## [What is needed]
Find every line below with the string "cell" and pick it out.

## [Listed entries]

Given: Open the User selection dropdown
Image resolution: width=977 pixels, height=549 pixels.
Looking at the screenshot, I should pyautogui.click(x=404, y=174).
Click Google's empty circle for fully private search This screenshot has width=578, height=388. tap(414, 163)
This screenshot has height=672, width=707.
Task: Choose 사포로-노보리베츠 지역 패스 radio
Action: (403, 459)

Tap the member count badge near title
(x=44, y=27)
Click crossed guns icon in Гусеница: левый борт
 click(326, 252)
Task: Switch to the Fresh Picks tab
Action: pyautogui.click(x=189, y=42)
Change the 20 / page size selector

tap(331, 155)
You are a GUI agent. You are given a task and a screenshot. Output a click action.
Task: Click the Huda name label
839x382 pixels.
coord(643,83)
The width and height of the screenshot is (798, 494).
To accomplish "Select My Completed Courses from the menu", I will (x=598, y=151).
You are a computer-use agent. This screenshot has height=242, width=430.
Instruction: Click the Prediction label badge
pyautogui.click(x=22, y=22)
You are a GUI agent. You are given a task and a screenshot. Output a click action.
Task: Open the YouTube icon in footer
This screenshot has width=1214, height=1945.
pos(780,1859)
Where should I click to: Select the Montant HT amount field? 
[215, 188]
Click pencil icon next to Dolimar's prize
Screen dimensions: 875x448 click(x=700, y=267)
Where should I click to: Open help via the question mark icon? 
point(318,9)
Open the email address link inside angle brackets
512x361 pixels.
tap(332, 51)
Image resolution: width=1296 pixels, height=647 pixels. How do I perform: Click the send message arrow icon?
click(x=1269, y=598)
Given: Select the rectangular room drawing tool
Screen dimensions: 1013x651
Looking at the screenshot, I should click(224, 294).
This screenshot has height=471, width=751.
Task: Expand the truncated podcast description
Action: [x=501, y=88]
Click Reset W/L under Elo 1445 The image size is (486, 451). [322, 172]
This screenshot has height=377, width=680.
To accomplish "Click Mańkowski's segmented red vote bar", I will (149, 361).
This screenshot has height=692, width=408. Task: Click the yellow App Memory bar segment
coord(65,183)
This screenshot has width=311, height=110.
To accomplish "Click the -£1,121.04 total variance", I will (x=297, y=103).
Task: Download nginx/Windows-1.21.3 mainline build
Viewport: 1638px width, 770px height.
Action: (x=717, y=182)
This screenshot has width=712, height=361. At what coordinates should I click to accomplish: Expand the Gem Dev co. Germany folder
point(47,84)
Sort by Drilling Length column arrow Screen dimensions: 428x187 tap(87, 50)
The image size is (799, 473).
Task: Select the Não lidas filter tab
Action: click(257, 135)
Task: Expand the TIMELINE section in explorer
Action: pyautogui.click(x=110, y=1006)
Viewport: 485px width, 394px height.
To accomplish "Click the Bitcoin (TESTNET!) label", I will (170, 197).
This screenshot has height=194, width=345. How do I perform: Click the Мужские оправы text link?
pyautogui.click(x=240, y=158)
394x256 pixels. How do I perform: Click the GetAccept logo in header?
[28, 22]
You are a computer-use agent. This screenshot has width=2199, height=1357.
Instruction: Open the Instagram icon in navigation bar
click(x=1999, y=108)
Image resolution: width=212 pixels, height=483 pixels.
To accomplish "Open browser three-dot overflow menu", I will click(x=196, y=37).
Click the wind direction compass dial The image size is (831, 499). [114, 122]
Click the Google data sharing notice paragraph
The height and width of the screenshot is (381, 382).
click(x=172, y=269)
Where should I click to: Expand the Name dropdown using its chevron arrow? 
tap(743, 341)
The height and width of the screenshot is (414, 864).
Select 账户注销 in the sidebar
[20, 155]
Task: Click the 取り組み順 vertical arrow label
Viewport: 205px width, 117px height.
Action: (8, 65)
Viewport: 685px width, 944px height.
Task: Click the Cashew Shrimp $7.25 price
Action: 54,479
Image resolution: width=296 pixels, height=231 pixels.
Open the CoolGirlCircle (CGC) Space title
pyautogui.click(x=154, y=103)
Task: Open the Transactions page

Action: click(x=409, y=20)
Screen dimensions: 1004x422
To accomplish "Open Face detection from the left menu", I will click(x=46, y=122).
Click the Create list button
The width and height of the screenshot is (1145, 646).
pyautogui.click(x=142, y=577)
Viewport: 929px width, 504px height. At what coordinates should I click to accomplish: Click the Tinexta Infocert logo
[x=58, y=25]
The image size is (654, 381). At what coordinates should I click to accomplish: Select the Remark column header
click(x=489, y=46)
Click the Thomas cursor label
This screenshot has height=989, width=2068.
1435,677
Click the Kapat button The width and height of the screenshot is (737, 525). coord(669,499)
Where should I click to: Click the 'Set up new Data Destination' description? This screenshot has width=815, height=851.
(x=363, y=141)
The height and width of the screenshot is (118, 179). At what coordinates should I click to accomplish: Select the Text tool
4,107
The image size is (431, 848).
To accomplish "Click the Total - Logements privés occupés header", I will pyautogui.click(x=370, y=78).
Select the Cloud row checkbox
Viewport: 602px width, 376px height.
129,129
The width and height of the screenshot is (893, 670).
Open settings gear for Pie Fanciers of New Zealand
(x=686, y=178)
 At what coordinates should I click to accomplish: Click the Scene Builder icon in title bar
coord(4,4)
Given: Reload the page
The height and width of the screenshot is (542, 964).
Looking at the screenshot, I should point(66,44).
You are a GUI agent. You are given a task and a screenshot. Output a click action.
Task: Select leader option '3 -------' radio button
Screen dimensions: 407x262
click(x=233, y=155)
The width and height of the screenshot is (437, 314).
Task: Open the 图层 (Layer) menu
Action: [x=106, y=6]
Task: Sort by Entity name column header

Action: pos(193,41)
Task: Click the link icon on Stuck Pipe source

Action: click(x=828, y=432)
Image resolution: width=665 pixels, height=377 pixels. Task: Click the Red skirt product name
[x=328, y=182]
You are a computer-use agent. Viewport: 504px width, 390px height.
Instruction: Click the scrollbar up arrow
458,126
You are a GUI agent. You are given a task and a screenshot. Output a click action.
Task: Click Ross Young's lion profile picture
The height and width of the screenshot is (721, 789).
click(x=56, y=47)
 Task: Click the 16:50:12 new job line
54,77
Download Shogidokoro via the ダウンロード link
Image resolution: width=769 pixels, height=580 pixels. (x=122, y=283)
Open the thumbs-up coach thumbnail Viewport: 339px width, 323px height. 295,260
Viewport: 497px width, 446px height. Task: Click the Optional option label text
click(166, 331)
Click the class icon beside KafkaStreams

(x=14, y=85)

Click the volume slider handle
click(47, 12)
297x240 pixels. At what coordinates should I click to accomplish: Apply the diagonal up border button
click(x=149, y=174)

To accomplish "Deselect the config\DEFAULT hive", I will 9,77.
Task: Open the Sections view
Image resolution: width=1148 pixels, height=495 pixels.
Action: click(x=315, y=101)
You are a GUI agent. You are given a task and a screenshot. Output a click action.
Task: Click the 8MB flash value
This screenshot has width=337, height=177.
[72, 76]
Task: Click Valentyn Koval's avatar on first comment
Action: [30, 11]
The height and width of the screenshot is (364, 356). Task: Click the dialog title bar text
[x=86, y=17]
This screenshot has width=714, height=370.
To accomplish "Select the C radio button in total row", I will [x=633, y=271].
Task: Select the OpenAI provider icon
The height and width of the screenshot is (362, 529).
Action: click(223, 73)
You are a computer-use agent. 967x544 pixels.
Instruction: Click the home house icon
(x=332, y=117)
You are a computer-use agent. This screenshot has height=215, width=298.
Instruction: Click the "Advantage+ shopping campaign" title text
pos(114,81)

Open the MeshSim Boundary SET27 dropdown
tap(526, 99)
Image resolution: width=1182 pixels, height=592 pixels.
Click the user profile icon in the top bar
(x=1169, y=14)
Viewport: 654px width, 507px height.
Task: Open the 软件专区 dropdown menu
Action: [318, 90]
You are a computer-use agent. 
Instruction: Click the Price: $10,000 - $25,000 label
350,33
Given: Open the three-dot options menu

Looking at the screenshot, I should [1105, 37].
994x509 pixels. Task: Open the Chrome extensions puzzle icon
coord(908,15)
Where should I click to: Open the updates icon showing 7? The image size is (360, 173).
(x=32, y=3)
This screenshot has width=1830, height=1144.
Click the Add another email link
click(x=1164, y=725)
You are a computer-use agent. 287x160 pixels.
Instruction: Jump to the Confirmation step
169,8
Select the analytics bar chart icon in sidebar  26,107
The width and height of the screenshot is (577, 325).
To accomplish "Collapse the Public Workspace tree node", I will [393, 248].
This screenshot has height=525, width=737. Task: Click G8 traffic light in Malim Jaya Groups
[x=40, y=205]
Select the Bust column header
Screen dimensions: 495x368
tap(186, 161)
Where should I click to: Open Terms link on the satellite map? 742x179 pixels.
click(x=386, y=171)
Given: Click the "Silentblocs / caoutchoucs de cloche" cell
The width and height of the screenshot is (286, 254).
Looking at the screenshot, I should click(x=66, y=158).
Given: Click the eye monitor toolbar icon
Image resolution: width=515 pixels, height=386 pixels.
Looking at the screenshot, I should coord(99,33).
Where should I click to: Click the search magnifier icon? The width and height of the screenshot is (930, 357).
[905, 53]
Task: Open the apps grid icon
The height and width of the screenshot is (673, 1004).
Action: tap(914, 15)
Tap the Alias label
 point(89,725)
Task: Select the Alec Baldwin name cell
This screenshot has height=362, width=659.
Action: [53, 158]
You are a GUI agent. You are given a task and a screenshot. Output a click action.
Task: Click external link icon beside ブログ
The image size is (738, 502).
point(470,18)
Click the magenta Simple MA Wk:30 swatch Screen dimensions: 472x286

## [Solution for this problem]
Given: Click the "Silentblocs / caoutchoucs de cloche" cell
Task: Select the Alec Baldwin name cell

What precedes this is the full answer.